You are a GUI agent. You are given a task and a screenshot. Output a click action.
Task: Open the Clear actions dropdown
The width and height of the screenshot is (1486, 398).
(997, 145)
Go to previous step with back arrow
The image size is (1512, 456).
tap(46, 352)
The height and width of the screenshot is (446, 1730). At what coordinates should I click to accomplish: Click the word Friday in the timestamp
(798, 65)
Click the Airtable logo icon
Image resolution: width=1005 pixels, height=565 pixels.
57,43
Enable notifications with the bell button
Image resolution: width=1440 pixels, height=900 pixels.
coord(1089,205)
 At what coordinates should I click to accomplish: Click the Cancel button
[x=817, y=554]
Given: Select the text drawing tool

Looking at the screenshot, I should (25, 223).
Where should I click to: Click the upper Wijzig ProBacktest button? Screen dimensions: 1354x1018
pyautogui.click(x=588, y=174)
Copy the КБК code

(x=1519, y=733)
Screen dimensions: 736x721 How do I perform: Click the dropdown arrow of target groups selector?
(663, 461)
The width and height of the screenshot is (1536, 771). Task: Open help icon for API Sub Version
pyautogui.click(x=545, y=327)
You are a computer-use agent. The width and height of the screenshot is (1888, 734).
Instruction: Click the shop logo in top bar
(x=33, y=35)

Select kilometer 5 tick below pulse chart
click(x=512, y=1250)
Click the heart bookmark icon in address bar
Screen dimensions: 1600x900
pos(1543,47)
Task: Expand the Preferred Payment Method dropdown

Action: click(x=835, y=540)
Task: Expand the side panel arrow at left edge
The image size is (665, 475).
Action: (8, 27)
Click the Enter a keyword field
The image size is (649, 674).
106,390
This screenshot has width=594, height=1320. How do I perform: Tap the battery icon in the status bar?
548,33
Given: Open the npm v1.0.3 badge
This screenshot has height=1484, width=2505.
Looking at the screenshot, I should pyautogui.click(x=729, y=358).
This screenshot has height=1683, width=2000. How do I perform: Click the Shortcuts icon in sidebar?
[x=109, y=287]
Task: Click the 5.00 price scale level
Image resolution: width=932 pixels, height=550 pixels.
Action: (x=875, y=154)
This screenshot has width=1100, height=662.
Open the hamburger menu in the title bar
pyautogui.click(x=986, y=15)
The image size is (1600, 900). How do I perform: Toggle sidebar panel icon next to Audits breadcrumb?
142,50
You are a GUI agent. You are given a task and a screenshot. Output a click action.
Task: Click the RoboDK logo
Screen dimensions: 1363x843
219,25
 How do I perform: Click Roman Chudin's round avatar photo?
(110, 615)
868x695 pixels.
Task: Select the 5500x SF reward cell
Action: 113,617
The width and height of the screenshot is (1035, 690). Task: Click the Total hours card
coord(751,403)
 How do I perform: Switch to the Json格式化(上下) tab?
========================================
Could you return exactly the lines above from the line with "Given: Open the npm v1.0.3 badge" to the line with "This screenshot has width=1100, height=662.", both included, and nothing else?

TASK OUTPUT:
Given: Open the npm v1.0.3 badge
This screenshot has height=1484, width=2505.
Looking at the screenshot, I should pyautogui.click(x=729, y=358).
This screenshot has height=1683, width=2000. How do I perform: Click the Shortcuts icon in sidebar?
[x=109, y=287]
Task: Click the 5.00 price scale level
Image resolution: width=932 pixels, height=550 pixels.
Action: (x=875, y=154)
This screenshot has width=1100, height=662.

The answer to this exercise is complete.